Friday, July 10, 2020

Wisdom of Austin Briggs

The new issue of Illustration Magazine (#68) takes an insightful look at American illustrator Austin Briggs (1908-1973).  

One thing that makes this issue special is that it quotes extensively from Briggs's rare master course that he made for the Famous Artists Course, so we get wisdom from the artist himself. Here are a few excerpts:

"When a painting is going well, I am conscious only of the fact that I am having a wonderful time. When it is going badly—and very often it is—I am miserable until I find out what is wrong. This may take minutes, hours, or even days. But by hanging on and never giving up, I finally get something close to what I want."
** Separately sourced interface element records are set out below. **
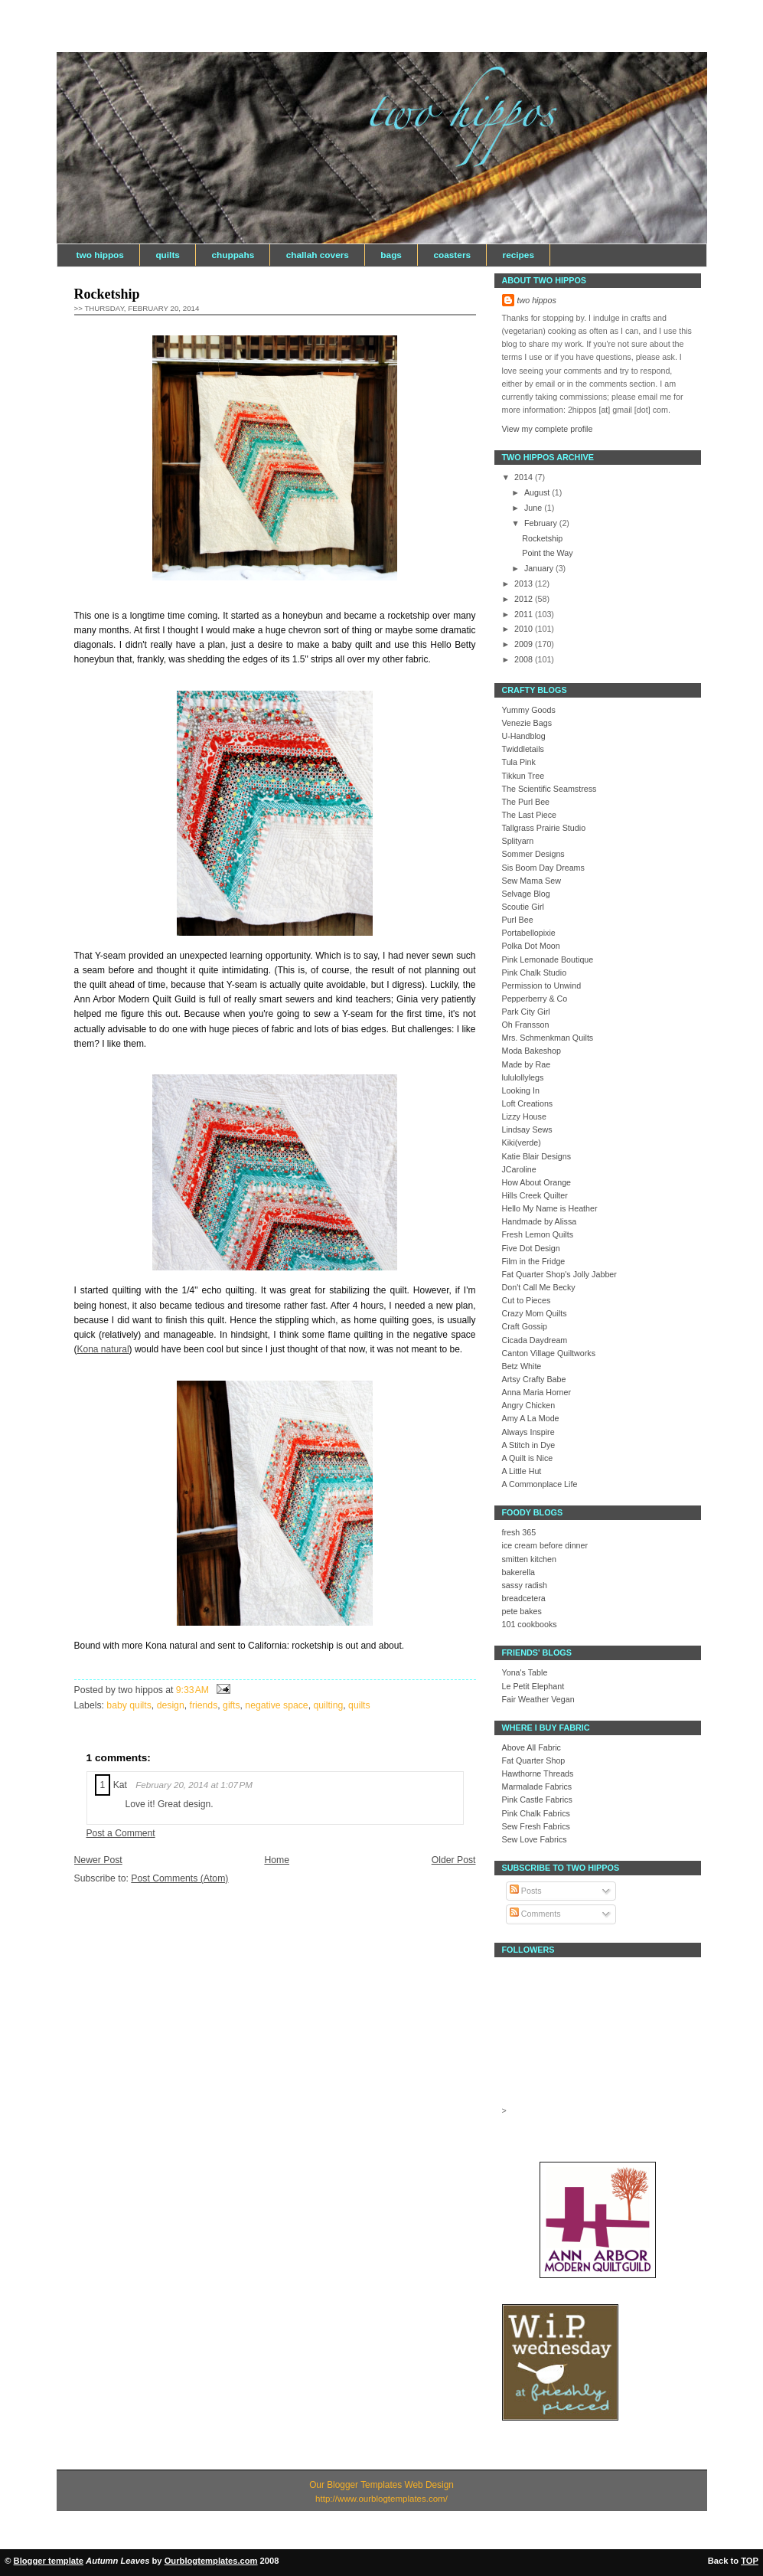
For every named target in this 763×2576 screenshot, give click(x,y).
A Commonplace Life (540, 1484)
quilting (328, 1705)
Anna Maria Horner (537, 1392)
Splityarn (518, 840)
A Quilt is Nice (527, 1458)
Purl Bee (517, 919)
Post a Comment (120, 1833)
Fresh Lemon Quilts (538, 1234)
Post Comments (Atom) (179, 1878)
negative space (276, 1705)
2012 (524, 598)
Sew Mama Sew (531, 880)
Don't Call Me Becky (539, 1287)
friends (204, 1705)
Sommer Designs (533, 853)
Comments (535, 1913)
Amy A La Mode (530, 1418)
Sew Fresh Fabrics (536, 1826)
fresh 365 (519, 1532)
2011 (524, 614)
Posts (526, 1890)
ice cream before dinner (545, 1545)
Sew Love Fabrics (534, 1839)
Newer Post (98, 1860)
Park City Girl (526, 1011)
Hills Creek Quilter (535, 1195)
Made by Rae (526, 1064)
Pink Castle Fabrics (537, 1799)
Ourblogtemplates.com (211, 2560)
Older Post (454, 1860)
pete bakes (522, 1611)
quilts (167, 255)
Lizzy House (524, 1116)
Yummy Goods (529, 709)
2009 (524, 644)
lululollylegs (523, 1077)
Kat (120, 1785)
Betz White (522, 1366)
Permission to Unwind (542, 985)
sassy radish (525, 1585)
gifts (231, 1705)
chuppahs (232, 255)
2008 (524, 659)
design (170, 1705)
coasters (452, 255)
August (538, 492)
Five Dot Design (531, 1248)
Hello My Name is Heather (550, 1208)
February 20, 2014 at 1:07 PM (194, 1785)
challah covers (317, 255)
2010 (524, 628)
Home (276, 1860)
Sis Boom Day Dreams (543, 867)
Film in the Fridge (534, 1261)
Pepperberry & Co (535, 998)
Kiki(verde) (521, 1142)
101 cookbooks (529, 1624)
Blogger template (48, 2560)
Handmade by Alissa (539, 1221)
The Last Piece (529, 814)
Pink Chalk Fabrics (536, 1813)
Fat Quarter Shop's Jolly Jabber (559, 1274)
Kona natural (103, 1349)
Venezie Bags (527, 722)
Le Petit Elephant (533, 1686)
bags (391, 255)
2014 (524, 477)
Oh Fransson (525, 1024)
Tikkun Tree (523, 775)
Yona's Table (525, 1672)
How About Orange (537, 1182)
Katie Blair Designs (537, 1156)
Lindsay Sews (527, 1129)
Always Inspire (528, 1432)
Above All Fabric (531, 1747)
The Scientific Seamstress (549, 788)
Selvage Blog (526, 893)
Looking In (521, 1090)
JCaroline (519, 1169)
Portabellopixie (529, 932)
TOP (749, 2560)
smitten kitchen (529, 1559)
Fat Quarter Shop (534, 1760)
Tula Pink (519, 762)
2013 (524, 583)
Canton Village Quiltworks (549, 1353)
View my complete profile (547, 428)
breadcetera (524, 1598)
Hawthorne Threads (538, 1773)
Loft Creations (527, 1103)
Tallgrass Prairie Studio (544, 827)
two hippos (100, 255)
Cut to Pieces (526, 1300)
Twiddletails (523, 749)
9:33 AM (192, 1690)
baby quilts (129, 1705)
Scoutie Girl (523, 906)
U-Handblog (524, 735)
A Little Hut (522, 1471)
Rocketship (107, 294)
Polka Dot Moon (531, 945)
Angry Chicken (529, 1405)
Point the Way (547, 552)
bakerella (519, 1572)
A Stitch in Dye (529, 1445)
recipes (518, 255)
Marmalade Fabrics (537, 1786)
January (540, 568)
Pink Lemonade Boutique (548, 959)
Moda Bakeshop (531, 1050)
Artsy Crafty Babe (534, 1379)
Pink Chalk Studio (534, 972)
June (534, 507)
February (541, 523)
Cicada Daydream (535, 1340)
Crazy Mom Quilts (534, 1313)
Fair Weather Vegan (538, 1699)
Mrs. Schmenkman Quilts (548, 1037)
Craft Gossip (525, 1326)
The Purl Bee (526, 801)
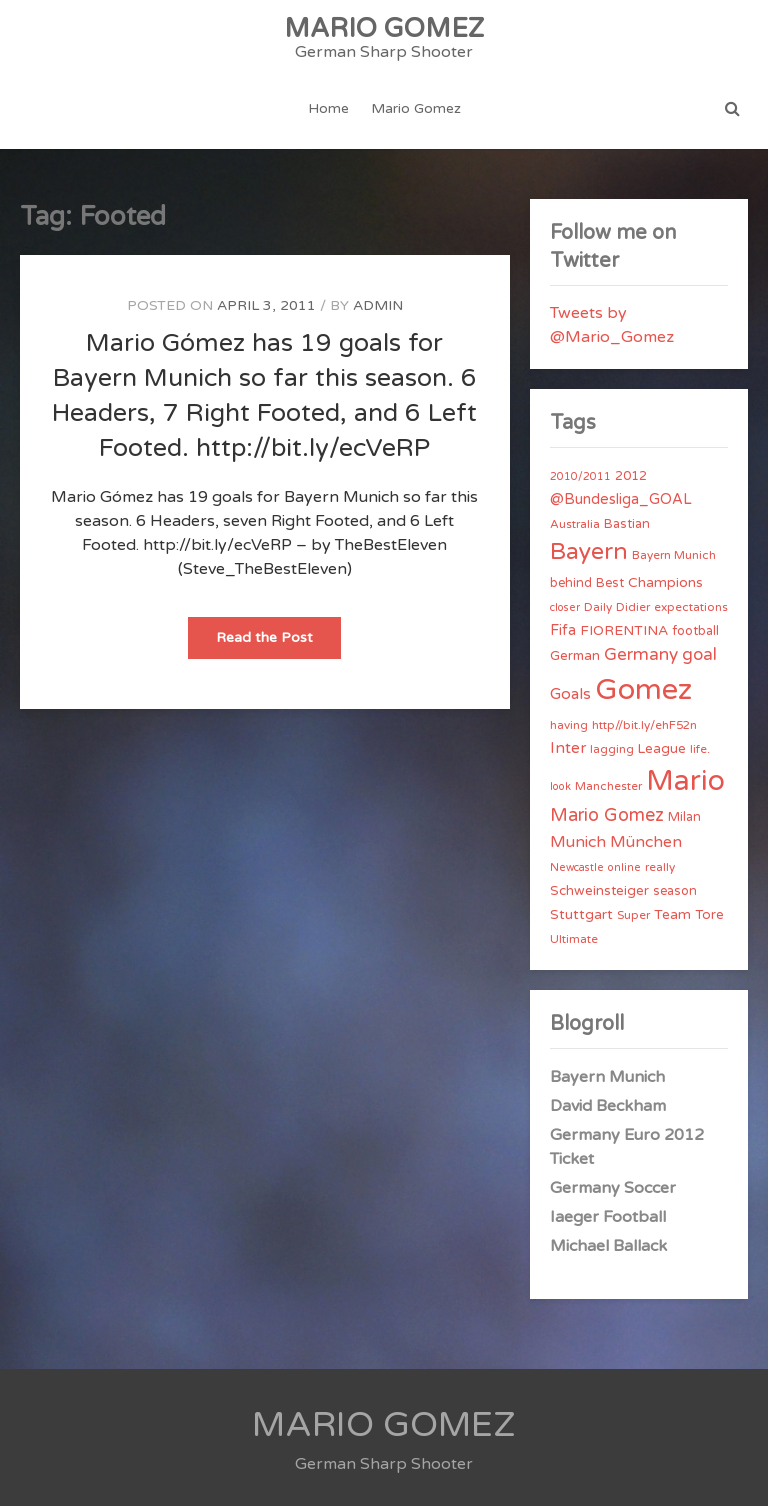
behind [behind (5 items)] (571, 583)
"I cannot imagine anything more frustrating than the life of an imitator. When the vogue for the originator is over, or when the originator stops painting, the imitator is finished, too. Imitation is the blindest of all blind alleys, and the most destructive habit a beginning artist can possibly get into. I know. I can speak from experience, because when I was an immature artist I imitated like mad. Eventually I discovered that this kind of thing doesn't pay in the end. The only way to paint is to go to life and reality for material, and to express the excitement and emotion you feel as directly as you can in your own way."   

"Every element in the advertising illustration must be slanted to appeal to the particular audience or 'market' the client is trying to reach. The picture must tell its story directly, so that the page-flipper gets its message in one quick glance. Above all, the painting must create a positive emotional response which leads directly to an enthusiastic acceptance of the product."

"If I have a style, it is not a deliberate, conscious attempt to exploit a group of popular clichés. It is rather an unconscious projection of my personality into paint. Style is never created out of whole cloth. Style is the natural and inevitable reflection of my personality. Style is the direct expression of what you are. It is as intimate a matter as your manner of speech, the way you walk, the way you sign your name. Everyone inevitably has a style of his own—if he tries honestly to express what he feels, without trying to imitate someone else. Therefore forget about the question of style. Instead, concentrate on becoming a person. Learn to react—to feel, to love, to want, to dislike—and style will take care of itself." 

Previous posts on GurneyJourney about Austin Briggs


Steve Gilzow said...

“Concentrate on becoming a person.” Perfect. Thank you. The words and images are gems.

Hey, where have I seen a black and white buffalo plaid shirt lately?

Terry said...

Seems like his philosophy applies to more than making art. I love his style. Side note: I thought at first the attendant in the first picture was wearing a mask! Shows how current conditions affect what we think we see.